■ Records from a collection
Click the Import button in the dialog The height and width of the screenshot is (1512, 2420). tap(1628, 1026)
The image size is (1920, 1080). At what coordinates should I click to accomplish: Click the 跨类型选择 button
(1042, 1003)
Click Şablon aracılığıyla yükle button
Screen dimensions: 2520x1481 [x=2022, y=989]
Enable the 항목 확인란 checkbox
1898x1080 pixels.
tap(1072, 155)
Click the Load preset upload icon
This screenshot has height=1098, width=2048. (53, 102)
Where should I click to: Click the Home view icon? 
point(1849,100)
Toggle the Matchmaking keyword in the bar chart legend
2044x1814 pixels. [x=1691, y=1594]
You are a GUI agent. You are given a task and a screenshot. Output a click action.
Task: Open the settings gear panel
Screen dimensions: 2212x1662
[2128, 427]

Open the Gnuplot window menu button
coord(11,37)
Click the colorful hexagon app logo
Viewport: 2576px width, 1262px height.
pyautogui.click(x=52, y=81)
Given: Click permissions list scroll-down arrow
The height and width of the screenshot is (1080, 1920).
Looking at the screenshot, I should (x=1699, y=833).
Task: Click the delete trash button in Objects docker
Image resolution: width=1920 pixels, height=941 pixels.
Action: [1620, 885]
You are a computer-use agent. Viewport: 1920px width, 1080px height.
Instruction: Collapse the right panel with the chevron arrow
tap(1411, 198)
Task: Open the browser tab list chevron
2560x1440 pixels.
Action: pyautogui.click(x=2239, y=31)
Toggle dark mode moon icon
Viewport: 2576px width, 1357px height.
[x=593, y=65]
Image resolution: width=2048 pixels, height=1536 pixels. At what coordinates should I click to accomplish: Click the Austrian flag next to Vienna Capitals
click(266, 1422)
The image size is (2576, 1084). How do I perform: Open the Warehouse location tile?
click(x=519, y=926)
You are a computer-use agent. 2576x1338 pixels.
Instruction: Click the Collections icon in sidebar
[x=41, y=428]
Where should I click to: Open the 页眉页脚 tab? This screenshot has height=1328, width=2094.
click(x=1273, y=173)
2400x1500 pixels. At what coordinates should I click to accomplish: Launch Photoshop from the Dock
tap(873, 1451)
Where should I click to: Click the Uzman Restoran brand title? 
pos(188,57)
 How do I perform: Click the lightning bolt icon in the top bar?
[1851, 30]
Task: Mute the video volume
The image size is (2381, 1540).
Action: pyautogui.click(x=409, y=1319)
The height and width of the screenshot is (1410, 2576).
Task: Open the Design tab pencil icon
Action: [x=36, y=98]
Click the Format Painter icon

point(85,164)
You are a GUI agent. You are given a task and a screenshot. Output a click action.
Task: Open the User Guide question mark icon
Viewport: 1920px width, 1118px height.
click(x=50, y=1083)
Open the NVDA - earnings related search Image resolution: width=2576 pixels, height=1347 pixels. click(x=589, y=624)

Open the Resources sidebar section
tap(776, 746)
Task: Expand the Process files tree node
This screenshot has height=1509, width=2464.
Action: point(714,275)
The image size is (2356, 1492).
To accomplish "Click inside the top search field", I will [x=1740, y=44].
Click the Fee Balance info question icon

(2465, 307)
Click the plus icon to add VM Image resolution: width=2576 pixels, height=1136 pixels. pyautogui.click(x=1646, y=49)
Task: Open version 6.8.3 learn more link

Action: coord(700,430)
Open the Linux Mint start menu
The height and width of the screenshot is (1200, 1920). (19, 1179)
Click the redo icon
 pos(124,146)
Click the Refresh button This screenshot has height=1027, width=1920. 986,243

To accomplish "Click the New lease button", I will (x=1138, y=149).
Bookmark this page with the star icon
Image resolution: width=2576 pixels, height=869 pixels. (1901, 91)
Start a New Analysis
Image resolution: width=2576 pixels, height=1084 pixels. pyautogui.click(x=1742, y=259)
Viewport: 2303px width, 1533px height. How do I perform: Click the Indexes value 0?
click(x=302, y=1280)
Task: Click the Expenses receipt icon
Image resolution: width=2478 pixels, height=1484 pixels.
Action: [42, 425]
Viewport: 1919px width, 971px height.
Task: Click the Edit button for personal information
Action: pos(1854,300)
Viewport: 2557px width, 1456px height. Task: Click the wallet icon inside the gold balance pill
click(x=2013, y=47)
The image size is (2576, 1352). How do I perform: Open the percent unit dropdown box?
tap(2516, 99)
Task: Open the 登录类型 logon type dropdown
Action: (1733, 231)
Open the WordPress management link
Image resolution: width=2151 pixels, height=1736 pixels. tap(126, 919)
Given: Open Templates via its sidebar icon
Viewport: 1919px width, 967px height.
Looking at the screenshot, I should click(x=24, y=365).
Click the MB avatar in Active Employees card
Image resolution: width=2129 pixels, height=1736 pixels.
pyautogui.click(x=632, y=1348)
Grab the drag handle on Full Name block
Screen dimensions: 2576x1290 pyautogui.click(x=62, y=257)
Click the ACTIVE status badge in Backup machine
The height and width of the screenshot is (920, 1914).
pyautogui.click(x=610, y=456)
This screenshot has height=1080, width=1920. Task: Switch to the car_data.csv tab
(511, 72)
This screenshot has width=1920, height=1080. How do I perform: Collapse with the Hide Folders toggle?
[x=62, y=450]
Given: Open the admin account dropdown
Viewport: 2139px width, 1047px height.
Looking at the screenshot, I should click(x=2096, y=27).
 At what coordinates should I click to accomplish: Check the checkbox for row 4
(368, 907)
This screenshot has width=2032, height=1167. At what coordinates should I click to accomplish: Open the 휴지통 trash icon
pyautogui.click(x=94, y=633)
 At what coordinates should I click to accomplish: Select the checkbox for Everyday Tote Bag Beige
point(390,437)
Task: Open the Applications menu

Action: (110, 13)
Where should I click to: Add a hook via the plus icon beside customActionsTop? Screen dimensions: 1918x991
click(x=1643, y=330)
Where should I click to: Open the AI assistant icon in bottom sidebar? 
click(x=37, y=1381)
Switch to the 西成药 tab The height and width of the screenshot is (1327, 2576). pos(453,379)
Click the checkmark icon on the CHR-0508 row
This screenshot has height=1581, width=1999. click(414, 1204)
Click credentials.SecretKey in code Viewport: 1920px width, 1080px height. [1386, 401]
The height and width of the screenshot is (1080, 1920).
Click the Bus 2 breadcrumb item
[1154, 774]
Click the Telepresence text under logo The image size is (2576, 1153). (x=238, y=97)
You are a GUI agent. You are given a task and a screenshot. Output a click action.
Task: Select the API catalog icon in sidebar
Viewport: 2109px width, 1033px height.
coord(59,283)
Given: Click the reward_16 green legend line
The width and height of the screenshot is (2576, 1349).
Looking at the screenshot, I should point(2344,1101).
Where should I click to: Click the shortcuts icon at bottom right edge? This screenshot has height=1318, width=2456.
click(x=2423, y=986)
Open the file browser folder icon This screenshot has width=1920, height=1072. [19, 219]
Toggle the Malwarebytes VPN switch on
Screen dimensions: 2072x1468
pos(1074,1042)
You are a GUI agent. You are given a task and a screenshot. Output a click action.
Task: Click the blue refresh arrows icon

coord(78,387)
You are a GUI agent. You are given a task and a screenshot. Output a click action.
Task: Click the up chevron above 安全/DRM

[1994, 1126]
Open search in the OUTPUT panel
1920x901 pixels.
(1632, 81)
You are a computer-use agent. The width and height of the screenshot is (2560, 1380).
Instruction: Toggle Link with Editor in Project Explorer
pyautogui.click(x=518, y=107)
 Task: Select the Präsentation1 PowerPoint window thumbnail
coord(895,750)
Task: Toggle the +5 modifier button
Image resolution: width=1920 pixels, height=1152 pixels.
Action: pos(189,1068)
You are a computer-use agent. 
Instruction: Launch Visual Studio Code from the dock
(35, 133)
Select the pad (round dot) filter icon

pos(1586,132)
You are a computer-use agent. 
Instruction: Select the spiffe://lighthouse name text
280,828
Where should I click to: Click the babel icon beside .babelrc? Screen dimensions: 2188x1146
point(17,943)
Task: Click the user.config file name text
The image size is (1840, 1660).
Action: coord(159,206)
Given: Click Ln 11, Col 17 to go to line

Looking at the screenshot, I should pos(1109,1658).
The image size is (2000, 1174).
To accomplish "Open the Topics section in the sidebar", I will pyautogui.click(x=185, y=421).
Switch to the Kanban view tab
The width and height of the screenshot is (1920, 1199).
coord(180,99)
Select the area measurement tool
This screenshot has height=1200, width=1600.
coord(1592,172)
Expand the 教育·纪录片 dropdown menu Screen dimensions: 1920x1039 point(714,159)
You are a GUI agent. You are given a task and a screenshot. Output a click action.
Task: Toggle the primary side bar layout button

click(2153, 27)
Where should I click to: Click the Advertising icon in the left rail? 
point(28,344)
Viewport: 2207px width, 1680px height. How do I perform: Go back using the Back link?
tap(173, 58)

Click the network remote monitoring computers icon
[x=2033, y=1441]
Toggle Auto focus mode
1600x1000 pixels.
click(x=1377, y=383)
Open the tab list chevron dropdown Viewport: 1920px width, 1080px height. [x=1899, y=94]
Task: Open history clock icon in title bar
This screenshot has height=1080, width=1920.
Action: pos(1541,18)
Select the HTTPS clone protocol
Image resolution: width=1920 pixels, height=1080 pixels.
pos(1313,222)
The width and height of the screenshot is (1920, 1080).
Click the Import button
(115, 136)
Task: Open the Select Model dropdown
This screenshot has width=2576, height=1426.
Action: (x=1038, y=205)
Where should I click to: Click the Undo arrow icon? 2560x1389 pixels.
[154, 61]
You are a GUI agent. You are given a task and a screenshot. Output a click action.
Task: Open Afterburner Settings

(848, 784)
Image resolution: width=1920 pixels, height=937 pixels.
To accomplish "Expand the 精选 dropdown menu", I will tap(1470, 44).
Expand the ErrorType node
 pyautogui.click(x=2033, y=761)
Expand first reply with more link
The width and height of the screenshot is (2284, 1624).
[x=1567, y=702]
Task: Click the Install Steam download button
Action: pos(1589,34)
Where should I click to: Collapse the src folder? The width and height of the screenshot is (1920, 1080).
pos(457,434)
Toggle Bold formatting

■ Task directions
How many lines in the records above hold the string "list"? Only the number is wanted.

■ Exercise response
3